EXERCISE INPUTS:
[Start]
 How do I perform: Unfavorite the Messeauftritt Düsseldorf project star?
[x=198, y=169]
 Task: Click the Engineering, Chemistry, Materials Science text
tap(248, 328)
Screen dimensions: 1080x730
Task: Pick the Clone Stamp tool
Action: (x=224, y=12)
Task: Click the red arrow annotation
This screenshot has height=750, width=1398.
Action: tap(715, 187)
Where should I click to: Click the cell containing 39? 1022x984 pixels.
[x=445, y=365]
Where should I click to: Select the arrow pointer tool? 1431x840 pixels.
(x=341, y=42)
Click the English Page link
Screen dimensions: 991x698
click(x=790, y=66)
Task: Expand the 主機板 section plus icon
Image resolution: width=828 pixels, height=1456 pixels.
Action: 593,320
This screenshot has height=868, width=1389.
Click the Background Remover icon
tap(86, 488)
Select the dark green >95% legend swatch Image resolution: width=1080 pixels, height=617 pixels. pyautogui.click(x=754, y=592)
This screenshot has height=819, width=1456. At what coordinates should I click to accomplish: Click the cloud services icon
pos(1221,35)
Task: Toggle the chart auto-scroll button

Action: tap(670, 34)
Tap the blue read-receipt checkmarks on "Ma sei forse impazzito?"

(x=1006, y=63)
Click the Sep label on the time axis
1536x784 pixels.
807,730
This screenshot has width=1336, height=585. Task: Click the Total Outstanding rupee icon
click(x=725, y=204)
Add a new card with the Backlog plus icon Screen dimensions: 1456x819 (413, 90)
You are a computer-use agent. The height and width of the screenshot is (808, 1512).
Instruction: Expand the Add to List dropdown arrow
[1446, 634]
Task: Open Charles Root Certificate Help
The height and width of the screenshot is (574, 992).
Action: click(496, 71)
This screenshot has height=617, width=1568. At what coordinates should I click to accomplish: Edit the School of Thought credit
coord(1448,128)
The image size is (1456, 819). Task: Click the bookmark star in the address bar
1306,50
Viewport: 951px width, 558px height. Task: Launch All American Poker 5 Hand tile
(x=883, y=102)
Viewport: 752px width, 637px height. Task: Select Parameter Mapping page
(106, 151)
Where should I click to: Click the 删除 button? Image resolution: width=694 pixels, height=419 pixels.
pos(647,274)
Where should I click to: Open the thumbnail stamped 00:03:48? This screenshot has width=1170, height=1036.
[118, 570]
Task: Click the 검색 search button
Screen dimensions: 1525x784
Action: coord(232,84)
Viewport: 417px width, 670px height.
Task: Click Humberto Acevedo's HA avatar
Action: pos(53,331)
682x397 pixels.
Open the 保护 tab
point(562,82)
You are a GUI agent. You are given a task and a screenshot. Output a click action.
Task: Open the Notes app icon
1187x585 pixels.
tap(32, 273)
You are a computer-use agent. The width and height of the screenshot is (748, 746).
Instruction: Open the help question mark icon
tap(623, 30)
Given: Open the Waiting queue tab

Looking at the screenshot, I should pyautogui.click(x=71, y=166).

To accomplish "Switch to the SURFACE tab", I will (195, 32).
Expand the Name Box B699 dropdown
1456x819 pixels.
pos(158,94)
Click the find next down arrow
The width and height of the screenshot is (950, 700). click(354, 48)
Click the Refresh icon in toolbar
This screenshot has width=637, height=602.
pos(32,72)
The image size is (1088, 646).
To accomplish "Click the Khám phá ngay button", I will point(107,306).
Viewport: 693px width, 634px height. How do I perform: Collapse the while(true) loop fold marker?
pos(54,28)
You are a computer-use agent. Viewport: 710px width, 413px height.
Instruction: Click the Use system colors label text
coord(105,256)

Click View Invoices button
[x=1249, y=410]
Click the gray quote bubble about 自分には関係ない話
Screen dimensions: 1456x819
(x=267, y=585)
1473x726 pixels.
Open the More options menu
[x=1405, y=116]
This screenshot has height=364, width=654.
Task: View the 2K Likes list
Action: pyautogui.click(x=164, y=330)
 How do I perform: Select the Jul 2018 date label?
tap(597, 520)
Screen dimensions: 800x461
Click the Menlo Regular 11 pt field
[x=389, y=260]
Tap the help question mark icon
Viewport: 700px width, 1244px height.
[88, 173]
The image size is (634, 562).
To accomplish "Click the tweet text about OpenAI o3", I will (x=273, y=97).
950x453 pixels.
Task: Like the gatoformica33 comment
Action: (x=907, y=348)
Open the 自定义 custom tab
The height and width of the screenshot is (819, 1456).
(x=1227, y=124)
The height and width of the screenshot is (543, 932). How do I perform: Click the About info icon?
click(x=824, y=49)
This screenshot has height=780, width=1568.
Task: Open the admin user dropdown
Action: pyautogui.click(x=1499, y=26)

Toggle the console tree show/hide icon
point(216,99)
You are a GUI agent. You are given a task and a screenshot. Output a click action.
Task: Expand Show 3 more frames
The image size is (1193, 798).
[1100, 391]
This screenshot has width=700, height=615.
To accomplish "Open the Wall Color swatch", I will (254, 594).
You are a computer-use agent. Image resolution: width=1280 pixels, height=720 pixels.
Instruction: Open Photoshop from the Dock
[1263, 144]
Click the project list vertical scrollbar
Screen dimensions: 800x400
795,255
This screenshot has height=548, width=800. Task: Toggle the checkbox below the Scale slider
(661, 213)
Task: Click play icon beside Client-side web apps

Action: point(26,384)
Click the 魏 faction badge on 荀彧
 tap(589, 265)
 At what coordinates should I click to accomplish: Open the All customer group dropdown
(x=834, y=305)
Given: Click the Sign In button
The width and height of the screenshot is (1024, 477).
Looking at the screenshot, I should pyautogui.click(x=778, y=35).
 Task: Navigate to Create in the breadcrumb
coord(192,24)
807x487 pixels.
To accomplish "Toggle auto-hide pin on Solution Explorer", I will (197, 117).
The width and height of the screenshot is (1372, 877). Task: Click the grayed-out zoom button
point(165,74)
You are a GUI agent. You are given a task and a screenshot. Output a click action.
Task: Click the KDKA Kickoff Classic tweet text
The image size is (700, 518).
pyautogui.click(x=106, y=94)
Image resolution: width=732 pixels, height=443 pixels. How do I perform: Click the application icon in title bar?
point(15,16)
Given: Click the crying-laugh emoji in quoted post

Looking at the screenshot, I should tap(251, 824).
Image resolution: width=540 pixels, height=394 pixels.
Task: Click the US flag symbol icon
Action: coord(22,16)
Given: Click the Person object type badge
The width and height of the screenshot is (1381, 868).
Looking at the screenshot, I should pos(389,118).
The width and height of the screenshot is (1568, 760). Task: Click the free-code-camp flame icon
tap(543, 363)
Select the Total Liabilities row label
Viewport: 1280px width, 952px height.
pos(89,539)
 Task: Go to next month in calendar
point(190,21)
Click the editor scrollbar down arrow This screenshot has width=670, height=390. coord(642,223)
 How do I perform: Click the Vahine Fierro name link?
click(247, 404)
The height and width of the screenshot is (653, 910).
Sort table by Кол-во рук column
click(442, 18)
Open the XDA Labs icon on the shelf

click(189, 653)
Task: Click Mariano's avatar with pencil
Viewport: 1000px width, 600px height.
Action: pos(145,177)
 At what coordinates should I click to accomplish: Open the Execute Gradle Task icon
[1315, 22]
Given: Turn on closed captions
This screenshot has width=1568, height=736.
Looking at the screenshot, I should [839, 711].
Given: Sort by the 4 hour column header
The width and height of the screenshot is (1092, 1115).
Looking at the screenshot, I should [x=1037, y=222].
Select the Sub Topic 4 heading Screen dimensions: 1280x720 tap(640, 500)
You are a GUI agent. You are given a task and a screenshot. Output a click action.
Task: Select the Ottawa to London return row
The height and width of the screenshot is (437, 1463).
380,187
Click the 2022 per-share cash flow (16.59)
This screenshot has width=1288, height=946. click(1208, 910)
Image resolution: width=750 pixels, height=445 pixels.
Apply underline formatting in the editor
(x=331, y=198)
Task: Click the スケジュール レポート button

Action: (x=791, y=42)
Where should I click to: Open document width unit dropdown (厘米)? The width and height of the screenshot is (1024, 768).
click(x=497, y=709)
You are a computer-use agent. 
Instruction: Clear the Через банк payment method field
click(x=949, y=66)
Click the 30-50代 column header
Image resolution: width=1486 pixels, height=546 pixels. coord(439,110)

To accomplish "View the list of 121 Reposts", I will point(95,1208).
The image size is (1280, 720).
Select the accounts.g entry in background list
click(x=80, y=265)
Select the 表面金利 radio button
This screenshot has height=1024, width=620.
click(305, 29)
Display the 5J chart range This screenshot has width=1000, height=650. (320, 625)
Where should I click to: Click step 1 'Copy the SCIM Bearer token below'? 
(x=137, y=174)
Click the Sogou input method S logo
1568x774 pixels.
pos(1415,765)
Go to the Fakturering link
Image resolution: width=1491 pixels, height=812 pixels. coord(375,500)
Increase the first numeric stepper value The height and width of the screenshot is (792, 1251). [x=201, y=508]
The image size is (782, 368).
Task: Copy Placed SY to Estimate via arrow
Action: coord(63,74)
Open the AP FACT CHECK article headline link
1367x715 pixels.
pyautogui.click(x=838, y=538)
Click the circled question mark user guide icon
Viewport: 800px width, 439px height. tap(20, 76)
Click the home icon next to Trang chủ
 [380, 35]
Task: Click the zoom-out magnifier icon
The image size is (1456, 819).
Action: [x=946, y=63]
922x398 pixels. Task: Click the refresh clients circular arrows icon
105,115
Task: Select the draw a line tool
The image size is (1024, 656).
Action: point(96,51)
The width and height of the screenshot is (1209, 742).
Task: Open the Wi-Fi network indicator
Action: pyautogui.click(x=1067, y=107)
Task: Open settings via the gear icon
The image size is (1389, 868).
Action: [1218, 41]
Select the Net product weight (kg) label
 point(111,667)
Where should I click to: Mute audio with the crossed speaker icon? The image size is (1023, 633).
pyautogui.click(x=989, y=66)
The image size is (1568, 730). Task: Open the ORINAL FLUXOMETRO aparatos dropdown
[End]
JOB:
Rewrite the entries above, from the line containing "807x487 pixels." through the line containing "point(15,16)", as a JSON list of strings with one string per line and blank lines left out.

COMPLETED TASK:
[
  "807x487 pixels.",
  "To accomplish \"Toggle auto-hide pin on Solution Explorer\", I will (197, 117).",
  "The width and height of the screenshot is (1372, 877). Task: Click the grayed-out zoom button",
  "point(165,74)",
  "You are a GUI agent. You are given a task and a screenshot. Output a click action.",
  "Task: Click the KDKA Kickoff Classic tweet text",
  "The image size is (700, 518).",
  "pyautogui.click(x=106, y=94)",
  "Image resolution: width=732 pixels, height=443 pixels. How do I perform: Click the application icon in title bar?",
  "point(15,16)"
]